ACTION ITEM:
Answer these questions from the mailing-list message about checksums and stale data:
1. In the bit-error example, to which block does the write of version 2 go?
2. For a copy-on-write filesystem, what can probably serve as a version identifier?
3. How far up must the version be updated to detect silently failing writes?

EXTRACTED TEXT:
+++++

Re: raid is dangerous but that's secret (was Re: [patch] ext2/3:

From: NeilBrown
Date: Tue Sep 01 2009 - 17:15:20 EST

On Wed, September 2, 2009 1:25 am, david@xxxxxxx wrote:
> On Tue, 1 Sep 2009, NeilBrown wrote:
>> On Tue, September 1, 2009 9:18 pm, George Spelvin wrote:
>>>>> An embedded checksum, no matter how good, can't tell you if
>>>>> the data is stale; you need a way to distinguish versions in the
>>>>> pointer.
>>>> I would disagree with that.
>>>> If the embedded checksum is a function of both the data and the
>>>> address
>>>> of the data (in whatever address space seems most appropriate) then it
>>>> can
>>>> still verify that the data found with the checksum is the data that
>>>> was
>>>> expected.
>>>> And storing the checksum with the data (where it is practical) means
>>>> index blocks can be more dense so on average fewer accesses to storage
>>>> are needed.
>>> I must not have been clear. Originally, block 100 has contents version
>>> 1.
>>> This includes a correctly computed checksum.
>>> Then you write version 2 of the data there. But there's a bit error in
>>> the address and the write goes to block 256+100 = 356. So block
>>> 100 still has the version 1 contents, complete with valid checksum.
>>> (Yes, block 356 is now corrupted, but perhaps it's not even allocated.)
>>> Then we go to read block 100, find a valid checksum, and return
>>> incorrect
>>> data. Namely, version 1 data, when we expact and want version 2.
>>> Basically, the pointer has to say which *version* of the data it points
>>> to,
>>> not just the block address. Otherwise, it can't detect a missing
>>> write.
>> Agreed. I think the minimum is that the index block must be changed in
>> some way whenever data that it points to is changed. Exactly how
>> depends very much of other details of the filesystem layout.
>> For a copy-on-write filesystem where changed data is always written
>> to a new location, this is very easy to achieve as the 'physical'
>> address can probably be used as a version identifier in some way.
>> For write-in-place you would need the version information
>> to be more explicit as you say, whether a small version number
>> or a larger hash of the data.
> but then don't you have to update the version on the index (and therefor
> the pointer to that directory), on up to the point where you update the
> root?

Yes, all the way to the root. This is true no matter what data verification
scheme you use, if you want to be able to detect silently failing writes.
This makes it a very neat fit for copy-on-write designs, which have to do
that anyway, and a more awkward fit for update-in-place designs.

+++++

Stored dataset items:
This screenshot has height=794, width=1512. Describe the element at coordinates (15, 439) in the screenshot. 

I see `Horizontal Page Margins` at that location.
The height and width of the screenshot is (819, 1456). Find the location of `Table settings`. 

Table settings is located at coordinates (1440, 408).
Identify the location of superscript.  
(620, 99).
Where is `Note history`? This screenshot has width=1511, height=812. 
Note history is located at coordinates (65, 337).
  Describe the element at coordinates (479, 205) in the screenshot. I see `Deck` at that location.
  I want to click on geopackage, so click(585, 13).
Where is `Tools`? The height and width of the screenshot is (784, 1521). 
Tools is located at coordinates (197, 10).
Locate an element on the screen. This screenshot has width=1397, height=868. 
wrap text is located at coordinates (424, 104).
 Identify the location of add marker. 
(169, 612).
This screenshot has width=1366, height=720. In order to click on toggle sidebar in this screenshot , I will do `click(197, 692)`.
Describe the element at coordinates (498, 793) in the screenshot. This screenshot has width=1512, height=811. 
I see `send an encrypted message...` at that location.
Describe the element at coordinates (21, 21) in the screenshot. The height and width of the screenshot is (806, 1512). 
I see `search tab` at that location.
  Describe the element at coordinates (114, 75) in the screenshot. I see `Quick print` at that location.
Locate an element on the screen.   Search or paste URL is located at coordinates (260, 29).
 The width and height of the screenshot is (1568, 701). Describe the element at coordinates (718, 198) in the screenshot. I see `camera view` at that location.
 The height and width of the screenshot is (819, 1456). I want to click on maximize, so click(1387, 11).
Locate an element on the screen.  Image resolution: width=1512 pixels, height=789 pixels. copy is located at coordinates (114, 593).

+++++

ANSWER FOR THE TASK:
1. Block 356.
2. The "physical" address.
3. All the way to the root.